Foto che facevano (e ancora fanno sullo schermo) tenerezza, come una tacca di nostalgia. Che se ci sei stato non puoi evitare. Per Patti, e per molti noi, quello fu il “suo” e il “nostro” concerto. Anche se lei lo addolcisce perché alla fine i ragazzi salirono sul palco e l’incontro non fu così idilliaco e liberatorio come va dicendo. E ne sa qualcosa il fotografo che si beccò di tutto e di più dalla rabbia giovane di Patti.
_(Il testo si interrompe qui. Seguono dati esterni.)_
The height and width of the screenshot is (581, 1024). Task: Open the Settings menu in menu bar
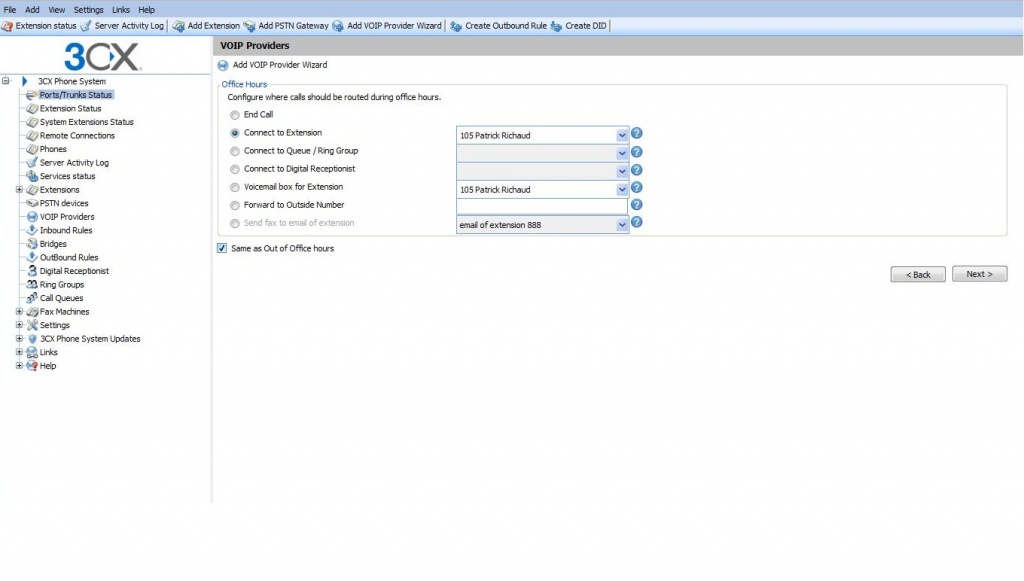pos(88,10)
Che ancora mischiava punk rock poesia con tribale introspezione.
La Patti ritrovata, dopo tante missioni di pace e denuncia, dopo scelte scomode e canzoni censurate, passioni e dolori, nel rigoroso determinismo di essere una voce scomoda, contro l’impoverita America bushiana, nel 2009 riabbraccia Firenze. E allora tutti a tirarla per lo spolverino. Organizzatori, assessori, ristoratori, direttori, semplici cittadini. Patti al mercato che parla con le massaie che fanno la spesa, che gira per il centro, imbraccia la chitarra e si tira dietro gli spettatori improvvisati come un pifferaio magico, che visita musei, Casa Buonarroti, il Bargello, Palazzo Vecchio, che scatta foto qua e là, che parla con tutti, incontra gli studenti della New York University e i giovani musicisti del Rock Contest, che tiene reading dove capita, che entra al buio in un teatro Niccolini che aspetta di essere restituito alla città, che improvvisa set e azioni perfomative, mentre benedice il pubblico del Puccini venuto a vedere l’autocelebrativo “Dream of live” di Steven Sebring e inaugura alla galleria Poggiali e Forconi la mostra delle sue polaroid uscite per la prima volta in Italia per finire sull’arengario di Palazzo Vecchio dove dal vicesindaco Nardella riceve il primo tesserino di “artista di strada” del Comune di Firenze.
Poi il concerto in Piazza Santa Croce. Dal palco snocciola qualche pillola di buon senso shakerata alla chitarra (“oggi il potere economico ci ha reso tutti borderline, oggi siamo tutti in lotta perché ci hanno tolto il potere ma il potere è nostro, della gente e il rock deve diventare la voce della cultura”) e poi vai con “People Have the Power” con la gente che saltella e qualcuno timidamente agita persino il pugno (non si vedeva dai tempi d Guccini) col servizio d’ordine nero vestito da bravi steward (altro che i compagni del 1979) che non perdona e se qualcuno fa il furbo.
Una volta avremmo sfondato. I “figgicciotti” lo sanno bene. Le nostalgie del tempo brillano sotto la facciata della chiesa e accanto alla statua di Dante, le finestre aperte e i soffitti affrescati, e lei che decolla grintosa e proverbiale, con a dirci “sono tornata casa”. E con lei, in quella notte del 2009, sono tornati pure Lenny Kaye alla chitarra e J. Dee Daugherty alla batteria e Tony Shanahn al basso, pezzi del mitico Patti Smith Group, mancavano Richard Sohl e Ivan Kral, ma c’era Tom Verlaine, amico dai tempi newyorkesi al CBGB’s, il club dove era di casa insieme ai Television.
Fu come quello del 1979 concerto un po’ spartano, anche tecnicamente, posti in piedi, ma denso di verità. Partenza con “Frederick” che ha riaperto le ferite della vita, poi il ricordo di Fernanda Pivano, la maglietta aperta in bella vista di Emegency, i versi ginsberghiani di “Hole” e un’infilata di classici e la temperatura che sale: Redondo Beach, Free Money, Missing in the River, una magnifica Dancing Bare Foot impreziosita dai secchi ricami della chitarra di Verlaine, l’immancabile sigla Because the night e finalone orgiastico con l’inno transgenerazionale My generation e Rock’n’roll Nigger, trascinanti e catartici tirati all’inverosimile che hanno rotto l’equilibrio “pastorale” della scaletta. Con le corde della chitarra strappate dall’urlo “no more war, the future is now”.